Last night, I had to refill my little weekly day/night pill organizer (because I'm old, and that's a thing I have now *lol/sigh* I'm also on iron supplements, which have to be taken at night, and my "PM" compartments were all empty). I still had about half my "AM" compartments full, but I just filled everything while I was at it, figuring I could decide on a day by day basis when to take the Adderall (or not).

This morning, I debated whether or not to take it - again, there's nothing SUPER URGENT that HAS to happen today, and skipping would mean one more day of having it when I "really" need it...

Except... even though there was nothing SUPER URGENT that needed to happen these last four days, there WERE things I had wanted to get done, things that did need to get done (even if they weren't SUPER URGENT)

And the truth is, these last four days have been REALLY HARD. Because even though I genuinely WANTED to get things done... I just could NOT get myself to do them. Or - at BEST - it would take me ALL DAY to build myself up enough to kind of, sort of, START doing them...

So this morning I took my meds.

I wasn't necessarily expecting miracles - again, it isn't an "easy button" - but the truth is, it HAS been almost shockingly easy to see a thing I need to do, and then... do it.

Granted, there are still the Hard Things that I need to do, and those I'm still having to build myself up for. But like... getting a new bag for the trash can, so I can throw away the garbage that's built up the last few days. Took me all of MAYBE ten minutes to get the bag, put it in the can, AND gather and throw away the garbage... but I have been literally incapable of doing that for DAYS. Even though I knew it would be quick, simple, Not a Big Deal...

'Cause that's what it's like to have ADHD brain with no supporting factors.
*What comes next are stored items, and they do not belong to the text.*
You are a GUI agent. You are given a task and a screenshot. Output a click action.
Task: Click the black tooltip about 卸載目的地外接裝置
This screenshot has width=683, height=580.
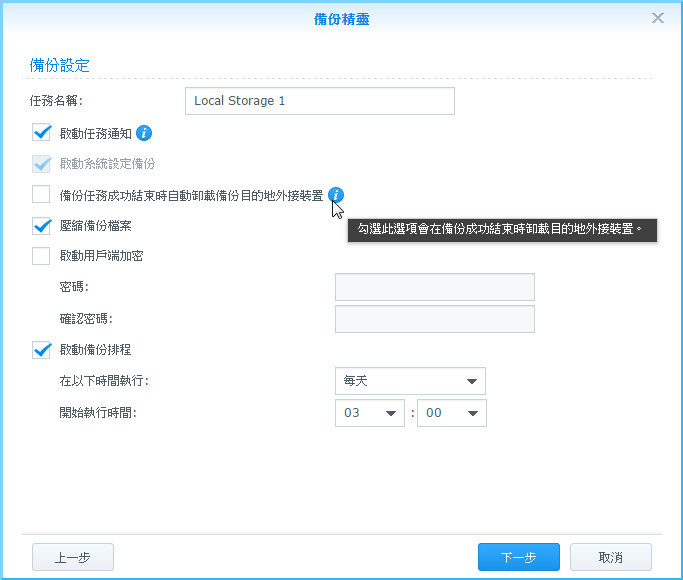coord(501,230)
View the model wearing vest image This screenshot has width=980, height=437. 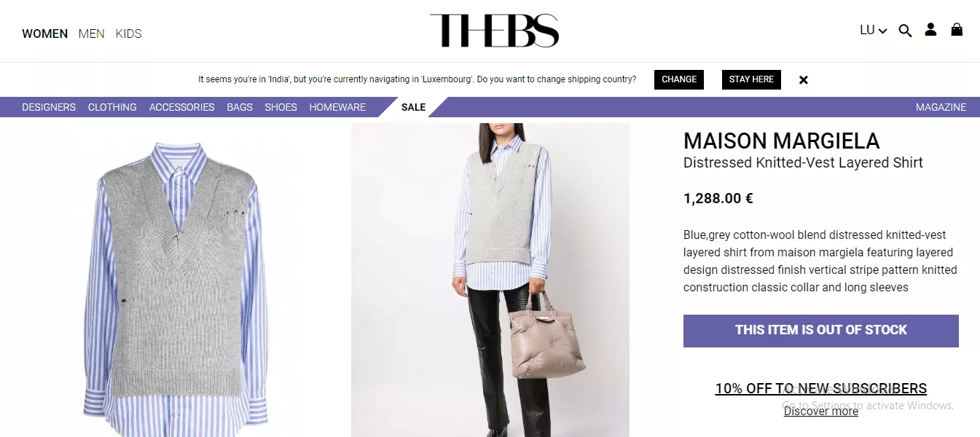[490, 280]
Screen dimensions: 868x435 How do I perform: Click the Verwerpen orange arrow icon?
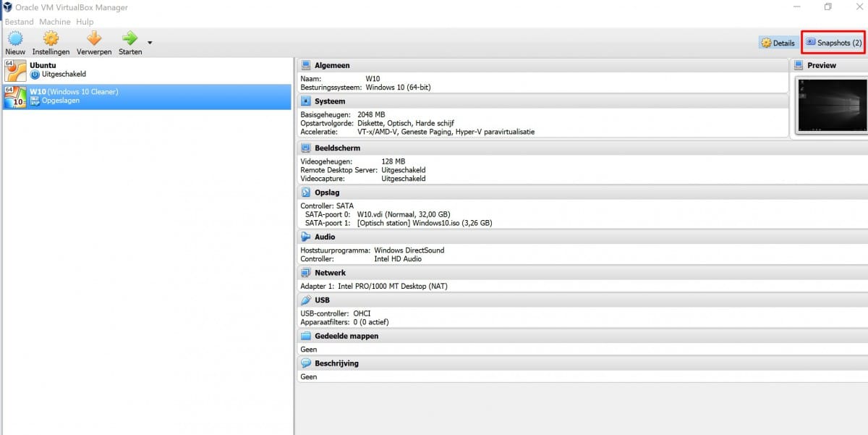point(94,39)
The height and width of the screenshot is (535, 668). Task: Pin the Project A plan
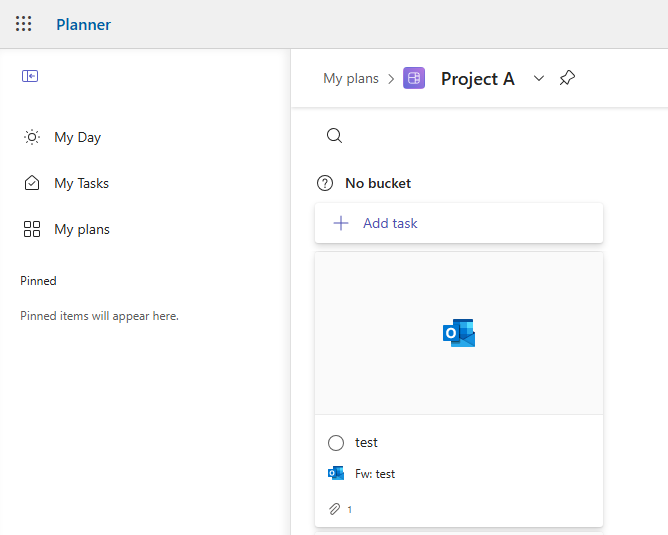point(567,78)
I know that a LOT of people dislike the idea of pharmaceuticals... and I GET IT. I'm the type of person who will have a headache for two days before I even remember that Tylenol is an option - it is NEVER my first thought to medicate my troubles away.

I also know that a lot of people are afraid that medication will... change them, take away the GOOD parts of having a differently wired brain. Because there ARE good parts - we're incredibly creative, we have amazing ideas and insights, we're willing to take risks that can lead to glorious rewards...

But I've done life with an ADHD brain without support, and it is difficult in a way that NOBODY should have to suffer through. Creativity, ideas, and insights aren't worth much when we can't focus long enough to DO anything with them... and I know how much shame is felt, when we can't even do simple shit like clean up the garbage that's been building up, even when we WANT to do something about it.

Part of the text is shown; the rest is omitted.